**Text passage**
※

London is probably my favorite city, and I could easily live there again. I was a little concerned that it would be very difficult to navigate around this historic city and that it would never be the same for me because of my mobility challenges. But I was able to do and see some of my favorite things – with a little help from my friends, Lonnie and Traci. Thanks girls!
Transportation: If you use a wheelchair or have trouble with climbing stairs, then take the bus. The London underground is very old, and while some of their stations claim to have step-free access from the platform to the street we discovered that was not entirely true. If you look at the London underground map and use any of the stations marked as accessible you will find lifts to take you to and from the platform, however there will almost always be a step (and often a gap to mind) from the platform to the subway car. What they need is a system like I found in Copenhagen where they simply put down a lightweight ramp for a wheelchair to roll on and off. Luckily I was traveling with Lonnie and Traci who would carry my chair on, and usually I would drive it off – to the shock of our fellow passengers. Again, take the bus as all London public busses are accessible. If you choose to take one of the hop on/off tours (which I highly recommend to anyone visiting a place for the first time) note that only a portion of those buses are accessible so you may end up waiting for the next bus, which isn’t bad – except if it is cold, raining, and windy.
The busses make the journey a little longer than taking the tube, but you do get to see more of the city that way.
A word to the wise about using the buses – make SURE your bus driver knows where you want to get off. London busses don’t have a special call button that requests the ramp like most US buses have. You have to make sure the driver knows where you want to end your journey. If you are traveling with friends it wouldn’t hurt to send one of them up to the driver to remind them about lowering the ramp. My friends and I were on the bus and told the driver we were getting off at Regent Street. When the we got to that stop, Lonnie jumped off with the other passengers while Traci waited with me for the ramp – that was never deployed! Off we were down Regent Street with Lonnie running after the bus. Traci went up to the bus driver and told him we meant to get off and needed the ramp, he seemed to forget and could care less. She stayed there until the next stop so he wouldn’t forget again. Luckily it was only a few blocks from where Lonnie got off and we headed back to her. Funny story, when this all went down the other passengers on the bus started yelling at the bus driver too because they thought Lonnie was our mom! “You lost your mum? What are you going to do?,” was what this one lady kept saying to us over and over again. No worries, we met up with our panicked “mum” shortly and were on our way.

※

**Data segment**

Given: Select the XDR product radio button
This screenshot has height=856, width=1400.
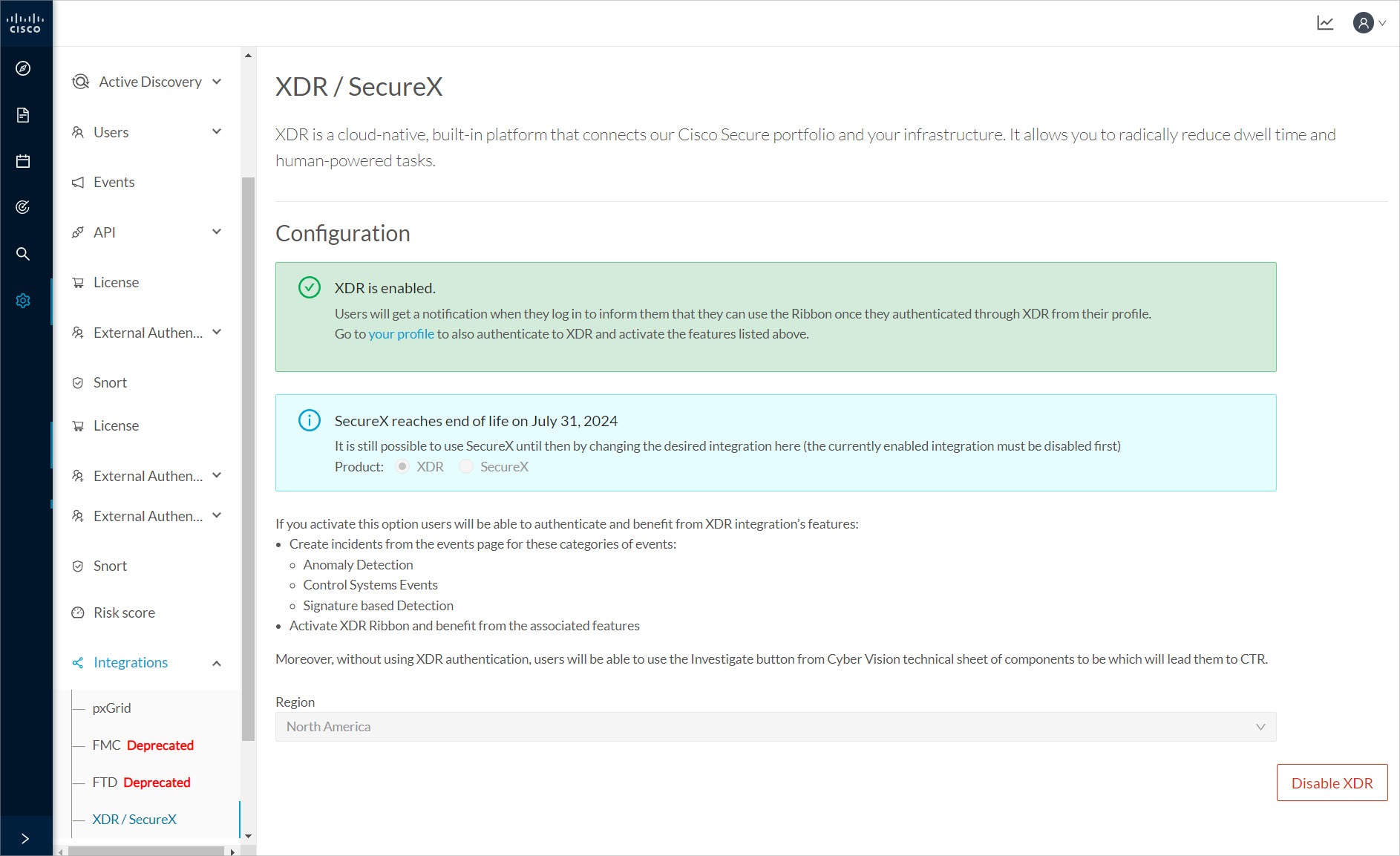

※

**Given exercise 1**
Answer each question from the London travel passage.
(a) In which city did the writer find the lightweight ramp system that London needs?
(b) What do London buses lack that most US buses have?
(c) At which stop did the group tell the driver they were getting off?
**Given exercise 2**
For each statement, say whether the London travel passage supports it, and quote the words that decide it.
(a) Every London public bus is accessible.
(b) Taking the bus is quicker than taking the tube.
(c) All hop on/off tour buses are accessible.
The data is not used for anything here.

**Correct answer 1**
(a) Copenhagen
(b) A special call button that requests the ramp
(c) Regent Street

**Correct answer 2**
(a) Yes: "all London public busses are accessible"
(b) No: "The busses make the journey a little longer than taking the tube"
(c) No: "only a portion of those buses are accessible"